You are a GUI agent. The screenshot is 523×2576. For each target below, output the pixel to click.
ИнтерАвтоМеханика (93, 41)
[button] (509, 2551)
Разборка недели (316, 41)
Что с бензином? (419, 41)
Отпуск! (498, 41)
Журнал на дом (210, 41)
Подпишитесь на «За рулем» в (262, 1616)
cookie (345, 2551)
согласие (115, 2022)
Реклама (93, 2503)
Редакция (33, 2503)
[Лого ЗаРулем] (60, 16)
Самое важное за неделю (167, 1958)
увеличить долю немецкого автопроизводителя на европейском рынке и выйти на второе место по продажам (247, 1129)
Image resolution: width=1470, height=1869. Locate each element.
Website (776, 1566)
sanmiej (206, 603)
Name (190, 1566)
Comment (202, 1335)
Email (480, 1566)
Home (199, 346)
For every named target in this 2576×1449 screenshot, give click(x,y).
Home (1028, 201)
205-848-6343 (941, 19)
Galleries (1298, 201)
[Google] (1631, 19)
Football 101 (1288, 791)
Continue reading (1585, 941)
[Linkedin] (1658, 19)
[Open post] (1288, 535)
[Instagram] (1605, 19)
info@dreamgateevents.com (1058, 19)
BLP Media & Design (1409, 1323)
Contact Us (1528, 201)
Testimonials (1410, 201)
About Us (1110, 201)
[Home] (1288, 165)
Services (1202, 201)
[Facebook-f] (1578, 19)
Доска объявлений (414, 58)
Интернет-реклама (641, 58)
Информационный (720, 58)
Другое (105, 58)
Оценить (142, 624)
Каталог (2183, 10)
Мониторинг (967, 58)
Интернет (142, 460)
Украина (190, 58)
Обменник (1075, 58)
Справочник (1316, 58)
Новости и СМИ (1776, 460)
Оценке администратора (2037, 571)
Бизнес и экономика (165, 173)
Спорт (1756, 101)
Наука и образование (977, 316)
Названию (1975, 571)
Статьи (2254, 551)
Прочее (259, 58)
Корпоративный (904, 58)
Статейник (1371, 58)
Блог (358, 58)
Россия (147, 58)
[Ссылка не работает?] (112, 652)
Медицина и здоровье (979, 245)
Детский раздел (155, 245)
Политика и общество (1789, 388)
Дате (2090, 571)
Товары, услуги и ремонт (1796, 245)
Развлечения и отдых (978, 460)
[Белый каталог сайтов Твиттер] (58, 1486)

——

Reproduce the material above exactly; please quote every line of it.

You are a GUI agent. The screenshot is 523×2576. For each target below, output the pixel to click.
ИнтерАвтоМеханика (93, 41)
[button] (509, 2551)
Разборка недели (316, 41)
Что с бензином? (419, 41)
Отпуск! (498, 41)
Журнал на дом (210, 41)
Подпишитесь на «За рулем» в (262, 1616)
cookie (345, 2551)
согласие (115, 2022)
Реклама (93, 2503)
Редакция (33, 2503)
[Лого ЗаРулем] (60, 16)
Самое важное за неделю (167, 1958)
увеличить долю немецкого автопроизводителя на европейском рынке и выйти на второе место по продажам (247, 1129)
Image resolution: width=1470, height=1869. Locate each element.
Website (776, 1566)
sanmiej (206, 603)
Name (190, 1566)
Comment (202, 1335)
Email (480, 1566)
Home (199, 346)
For every named target in this 2576×1449 screenshot, give click(x,y).
Home (1028, 201)
205-848-6343 (941, 19)
Galleries (1298, 201)
[Google] (1631, 19)
Football 101 (1288, 791)
Continue reading (1585, 941)
[Linkedin] (1658, 19)
[Open post] (1288, 535)
[Instagram] (1605, 19)
info@dreamgateevents.com (1058, 19)
BLP Media & Design (1409, 1323)
Contact Us (1528, 201)
Testimonials (1410, 201)
About Us (1110, 201)
[Home] (1288, 165)
Services (1202, 201)
[Facebook-f] (1578, 19)
Доска объявлений (414, 58)
Интернет-реклама (641, 58)
Информационный (720, 58)
Другое (105, 58)
Оценить (142, 624)
Каталог (2183, 10)
Мониторинг (967, 58)
Интернет (142, 460)
Украина (190, 58)
Обменник (1075, 58)
Справочник (1316, 58)
Новости и СМИ (1776, 460)
Оценке администратора (2037, 571)
Бизнес и экономика (165, 173)
Спорт (1756, 101)
Наука и образование (977, 316)
Названию (1975, 571)
Статьи (2254, 551)
Прочее (259, 58)
Корпоративный (904, 58)
Статейник (1371, 58)
Блог (358, 58)
Россия (147, 58)
[Ссылка не работает?] (112, 652)
Медицина и здоровье (979, 245)
Детский раздел (155, 245)
Политика и общество (1789, 388)
Дате (2090, 571)
Товары, услуги и ремонт (1796, 245)
Развлечения и отдых (978, 460)
[Белый каталог сайтов Твиттер] (58, 1486)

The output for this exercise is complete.